Literarische Erörterung: Wie weit geht Mendels Glaubensabfall in Roths Roman „Hiob“? (Mat160)

Worum es hier geht:

Wir wollen am Beispiel der Frage zu einem größeren literarischen Werk klären, wie eine literarische Erörterung aussehen kann. Es geht darum, wie weit der Glaubensabfall der Hauptperson im Roths Roman „Hiob“ geht.

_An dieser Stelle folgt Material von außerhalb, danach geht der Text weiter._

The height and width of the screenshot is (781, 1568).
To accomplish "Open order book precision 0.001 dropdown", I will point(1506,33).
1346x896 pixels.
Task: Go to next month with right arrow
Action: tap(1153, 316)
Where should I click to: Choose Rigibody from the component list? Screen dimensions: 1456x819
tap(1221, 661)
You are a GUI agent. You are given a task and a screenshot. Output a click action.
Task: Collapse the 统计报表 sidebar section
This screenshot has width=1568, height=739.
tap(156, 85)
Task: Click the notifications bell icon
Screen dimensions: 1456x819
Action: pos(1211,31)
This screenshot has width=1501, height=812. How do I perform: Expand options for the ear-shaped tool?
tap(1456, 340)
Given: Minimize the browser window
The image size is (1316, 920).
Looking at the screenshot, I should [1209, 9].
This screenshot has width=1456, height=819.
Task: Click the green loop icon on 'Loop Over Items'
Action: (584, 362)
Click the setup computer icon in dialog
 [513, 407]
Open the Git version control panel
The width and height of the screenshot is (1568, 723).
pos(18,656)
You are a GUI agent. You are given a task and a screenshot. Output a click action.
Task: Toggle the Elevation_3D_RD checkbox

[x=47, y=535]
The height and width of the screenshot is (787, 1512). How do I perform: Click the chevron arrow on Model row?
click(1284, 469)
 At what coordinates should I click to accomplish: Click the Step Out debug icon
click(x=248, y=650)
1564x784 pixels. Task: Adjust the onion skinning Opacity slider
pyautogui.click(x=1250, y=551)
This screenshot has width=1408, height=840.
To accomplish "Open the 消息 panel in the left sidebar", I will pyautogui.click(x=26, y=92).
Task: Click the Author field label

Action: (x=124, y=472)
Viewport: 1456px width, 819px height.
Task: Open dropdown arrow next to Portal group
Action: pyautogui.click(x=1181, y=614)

Weiter unten gibt es eine Druckvorlage unserer Ausführungen.

Die Erörterung

Im Folgenden geht es um die Frage, „Wie weit entfernt sich Mendel von Gott und welche Bedeutung hat das für das Verständnis des märchenhaften Schlusses?“ Zitiert wird nach der „EinFach Deutsch“-Textausgabe des Schöningh-Verlages, 2012.

Erster Teil der Lösung:

Ausgangspunkt ist die Seite 118, Zeile 8 bis 21: Dort findet sich zunächst einmal ein Zornesausbruch: „und brüllte und stampfte mit den Füßen“ (118,8/9). Das ist zunächst einmal sehr ungewöhnlich für diesen in der Regel ruhigen, eher schwach wirkenden Mann.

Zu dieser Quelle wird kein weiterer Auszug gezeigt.